▶ **Texte**
West Side Story

Créer avant tout

d'Lëtzebuerger Land du 13.07.2000

Claude Mangen, le metteur en scène propose une version nouvelle de la West Side Story. La pièce restera en V.O. anglaise. Mais avec l'histoire de base, ce sera une des seules choses à ne pas bouger. Le metteur en scène veut créer avant tout, même dans une adaptation. Il insiste aussi : West Side Story est un réel travail d'équipe, tout le monde apporte sa touche créative dans ce projet.

 

d'Land : Au départ, sur quoi vous êtes-vous appuyé pour faire cette West Side Story ?

 

Claude Mangen : Sur la pièce. Pour moi, comme metteur en scène, je n'ai aucun intérêt à reproduire ce qu'on connaît et qu'on a déjà vu. Alors je me suis posé la question 'que faire avec West Side Story ?'. Ce qui m'intéresse d'abord, c'est l'agression qui se trouve dans cette pièce et qui, à mon avis, sort très mal du film et aussi d'une version des années cinquante un peu sucrée, un peu maquillée, je trouve.

 

Que voulez-vous montrer avec cette pièce ?

 

Il y a vraiment cette agression des Jets contre les Sharks. Pour moi, le couple Tony-Maria est la pointe d'un iceberg et en dessous il y a plein d'autres relations. Et je voulais absolument montrer un monde d'aujourd'hui, c'est-à-dire un monde qui est en construction. C'est pour cela qu'on a décidé de le faire sur un grand chantier en guise de décors.

▶ **Données**
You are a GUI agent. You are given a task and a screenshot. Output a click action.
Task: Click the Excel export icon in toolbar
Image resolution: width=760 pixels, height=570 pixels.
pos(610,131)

▶ **Consigne 1**
Dans l'entretien sur West Side Story, quel décor a-t-on choisi pour la pièce ?
▶ **Consigne 2**
Écrivez la suite de l'entretien sur West Side Story, à partir de sa dernière phrase.

▶ **Réponse 1**
Un grand chantier.

▶ **Réponse 2**
Un décor, donc, en construction, et qu'allons-nous voir dans ce décor ?

Il y a des nomades, des jeunes qui vivent nulle part, qui se retrouvent dans un No Man's Land et qui doivent défendre un territoire. Pour moi, ce qui est très important, c'est de montrer cette génération qui se trouve sur un grand chantier. On a la tradition du XXe siècle, mais beaucoup de valeurs ne fonctionnent plus et il faut refaire un nouveau monde. Et nous, on refait le monde à travers du vieux. Nos costumes sont tous recyclés, on voulait prendre la mode de la rue et en faire du nouveau. Les personnages n'ont pas d'armes, mais ils se défendent avec les objets qu'ils trouvent, des tournevis, du matériel. Et chacun défend son territoire. Moi, je veux montrer une histoire beaucoup plus cruelle que celle des années cinquante.

 

Vous voulez montrer la dureté qui émane de l'histoire. Mais paradoxalement la musique reste gaie.

 

Oui, la musique est gaie, mais c'est quand même une tragédie. Il y aura pas mal de morts à la fin. Ce qui est très intéressant, c'est de voir que la musique fonctionne avec ce concept de mise en scène. Cela a vraiment été la grande surprise pour moi.

 

Et comment ça se passe avec les chanteurs, danseurs et acteurs qui vous entourent ?

 

Il faut dire que j'adore travailler avec des gens pleins de passion. On a mélangé des danseurs amateurs, des danseurs professionnels, des chanteurs professionnels, des chanteurs amateurs, des acteurs. On fait un mélange et ça marche très bien. Les chanteurs dansent, les danseurs chantent et vice versa. Et tout ça, les quarante personnes qu'on a, ça fait vraiment une grande énergie. Et en plus même le décor a sa propre énergie. Les containers, les dalles préfabriquées, les tonneaux ont tous leur énergie.

 

Alors quand on vous écoute et quand on voit la mise en scène, on pourrait presque dire qu'il n'y a pas de premier rôle.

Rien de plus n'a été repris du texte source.